Just about everyone who has written about Tey has noted that she was very reserved and reclusive, whether in Inverness or in London. Mairi MacDonald , in her By the Banks of the Ness: Tales of Inverness and District (1982), recalled that "strange as it may seem, few of us had ever known the real person. We had rubbed shoulders with her in our busy streets, admired her pretty home [Crown Cottage] and picturesque garden … yet no one enjoyed her companionship." No wonder MacDonald entitled chapter 18 of her work "The Enigma of Gordon Daviot." Virginia B. Morris noted that Tey's "private life is cloaked in mystery," while Robert Barnard, in his introduction to the "Scribner Paperback" series of the eight mysteries, wrote that Tey was "a writer who lives by her works alone…. Nobody seems to know anything much about her life." Sandra Roy notes that Tey "was remote and distant, having few if any friends and no one close to her."
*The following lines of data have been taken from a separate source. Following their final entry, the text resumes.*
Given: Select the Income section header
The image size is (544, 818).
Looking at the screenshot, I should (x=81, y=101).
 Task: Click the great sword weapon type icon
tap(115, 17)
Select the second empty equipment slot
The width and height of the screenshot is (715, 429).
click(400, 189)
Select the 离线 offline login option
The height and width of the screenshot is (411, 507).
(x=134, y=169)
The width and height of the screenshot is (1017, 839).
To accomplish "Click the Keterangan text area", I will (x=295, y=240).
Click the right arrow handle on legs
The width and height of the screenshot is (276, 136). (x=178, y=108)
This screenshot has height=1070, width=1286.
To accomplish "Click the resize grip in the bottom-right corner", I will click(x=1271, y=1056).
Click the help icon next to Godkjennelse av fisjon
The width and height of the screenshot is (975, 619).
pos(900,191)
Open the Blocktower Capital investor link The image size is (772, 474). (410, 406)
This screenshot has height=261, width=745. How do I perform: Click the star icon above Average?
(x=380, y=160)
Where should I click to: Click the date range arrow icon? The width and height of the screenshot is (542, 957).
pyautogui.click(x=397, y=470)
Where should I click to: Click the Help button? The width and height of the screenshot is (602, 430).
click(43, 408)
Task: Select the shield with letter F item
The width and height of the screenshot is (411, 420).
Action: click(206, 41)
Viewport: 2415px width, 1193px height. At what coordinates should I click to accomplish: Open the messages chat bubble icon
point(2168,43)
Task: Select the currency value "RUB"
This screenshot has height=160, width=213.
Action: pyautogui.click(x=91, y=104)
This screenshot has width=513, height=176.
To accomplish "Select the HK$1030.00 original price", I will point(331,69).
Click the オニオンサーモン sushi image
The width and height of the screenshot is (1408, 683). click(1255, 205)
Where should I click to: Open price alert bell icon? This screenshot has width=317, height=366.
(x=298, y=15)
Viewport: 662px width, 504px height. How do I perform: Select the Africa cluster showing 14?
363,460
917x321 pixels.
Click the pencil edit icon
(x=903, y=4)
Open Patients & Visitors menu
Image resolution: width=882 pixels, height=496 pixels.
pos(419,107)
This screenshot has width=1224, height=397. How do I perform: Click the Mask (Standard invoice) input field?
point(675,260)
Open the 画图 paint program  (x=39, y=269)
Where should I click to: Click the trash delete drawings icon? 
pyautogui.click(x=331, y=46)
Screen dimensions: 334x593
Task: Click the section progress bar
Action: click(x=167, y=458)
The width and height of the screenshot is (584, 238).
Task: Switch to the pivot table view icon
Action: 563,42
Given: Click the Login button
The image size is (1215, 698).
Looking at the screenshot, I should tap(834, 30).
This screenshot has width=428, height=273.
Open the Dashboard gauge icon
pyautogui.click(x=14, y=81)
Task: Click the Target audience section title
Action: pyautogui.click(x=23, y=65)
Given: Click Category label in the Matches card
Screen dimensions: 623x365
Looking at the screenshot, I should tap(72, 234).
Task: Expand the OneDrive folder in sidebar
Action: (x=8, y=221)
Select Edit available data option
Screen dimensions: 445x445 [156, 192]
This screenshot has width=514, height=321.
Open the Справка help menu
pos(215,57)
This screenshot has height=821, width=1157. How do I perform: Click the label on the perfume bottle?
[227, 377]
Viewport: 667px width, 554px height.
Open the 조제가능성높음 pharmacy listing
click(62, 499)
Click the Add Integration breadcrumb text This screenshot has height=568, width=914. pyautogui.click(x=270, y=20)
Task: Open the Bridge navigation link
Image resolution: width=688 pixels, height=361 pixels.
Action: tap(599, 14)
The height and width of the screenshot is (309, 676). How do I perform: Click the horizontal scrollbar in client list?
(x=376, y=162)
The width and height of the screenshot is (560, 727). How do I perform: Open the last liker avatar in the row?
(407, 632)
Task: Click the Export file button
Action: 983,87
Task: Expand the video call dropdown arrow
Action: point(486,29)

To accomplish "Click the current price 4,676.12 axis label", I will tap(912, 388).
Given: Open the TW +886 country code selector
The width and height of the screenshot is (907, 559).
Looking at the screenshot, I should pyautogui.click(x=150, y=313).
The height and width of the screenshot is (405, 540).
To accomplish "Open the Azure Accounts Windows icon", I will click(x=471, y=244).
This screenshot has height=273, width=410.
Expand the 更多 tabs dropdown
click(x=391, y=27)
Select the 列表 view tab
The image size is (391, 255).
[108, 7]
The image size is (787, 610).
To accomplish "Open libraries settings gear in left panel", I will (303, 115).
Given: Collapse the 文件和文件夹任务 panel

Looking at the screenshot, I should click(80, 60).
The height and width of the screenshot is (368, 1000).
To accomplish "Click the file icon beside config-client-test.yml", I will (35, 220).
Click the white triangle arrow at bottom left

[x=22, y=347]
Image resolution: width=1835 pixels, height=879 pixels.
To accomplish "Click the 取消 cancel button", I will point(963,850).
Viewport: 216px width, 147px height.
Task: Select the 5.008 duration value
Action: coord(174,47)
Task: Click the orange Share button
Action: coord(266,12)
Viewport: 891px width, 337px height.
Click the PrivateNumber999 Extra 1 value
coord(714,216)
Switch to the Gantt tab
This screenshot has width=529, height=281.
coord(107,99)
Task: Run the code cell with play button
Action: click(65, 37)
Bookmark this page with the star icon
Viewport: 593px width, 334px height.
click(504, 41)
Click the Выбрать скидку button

Playwrights must lead blighted lives. Fifty to one, on an actuary's reckoning, against their play running more than three weeks; and then no one notices their name in the programme.

—Josephine Tey

Instead, scholars must turn to Tey's mystery novels for clues about her character, her interests, and her likes and dislikes. Inspector Alan Grant of Scotland Yard, the detective who appears in five of her eight mysteries, is clearly her alter ego. He is Scottish, and is a bachelor who, like his creator, viewed marriage as a loss of freedom. Roy notes that in Alan Grant, Tey presents "traits of honesty, sincerity, loneliness, sensitivity and occasional foolishness—traits which Tey must have seen somewhere in herself."

Tey seems to have been ambivalent about her own sex. In five of her eight mysteries, a woman is the criminal or would-be criminal. This was not unusual during the Golden Age of mystery writing (1920–50), as indicated by the title of Jessica Mann 's 1981 study Deadlier Than the Male: Why Are Respectable English Women So Good at Murder? In Tey's crime novels, the "bad woman," as well as the "bad man," is terribly vain and selfish. However, the "good woman" appears much more frequently than the bad. Among examples of good women in Tey's fiction are the kindly and sensible aunt or mother figure, the young ingenue who is sensitive and insightful, and the independent woman who is outspoken, talented, and content with her single state. The independent woman is often androgynous, and Tey herself appears to have recognized her own androgyny when she adopted the pen names of Gordon Daviot and Josephine Tey. No one who has written about Tey, however, has identified her as androgynous. For example, Morris argues that she adapted the Tey pseudonym only to "establish separate identities as playwright and as a mystery novelist."

Tey loved horseback riding, horse racing and fishing, and movies. Like the character of kindly Aunt Lin in The Franchise Affair (1948), she attended the movies twice a week in Inverness. She also had a deep love for the English countryside, as revealed in Brat Farrar (1949), and for the Scottish highlands and the Outer Hebrides, as is clear in her last mystery, The Singing Sands (1952). In her first mystery as Josephine Tey, A Shilling for Candles (1936), she has the murder victim, an English stage and film actress named Christine Clay, leave her "considerable fortune for the preservation of the beauty of England." This is exactly what Tey did 16 years later. In her will, she left the proceeds from her writings to the National Trust for Places of Historic Interest or Natural Beauty. It is calculated that the National Trust had received half a million dollars from Tey's estate by 1981.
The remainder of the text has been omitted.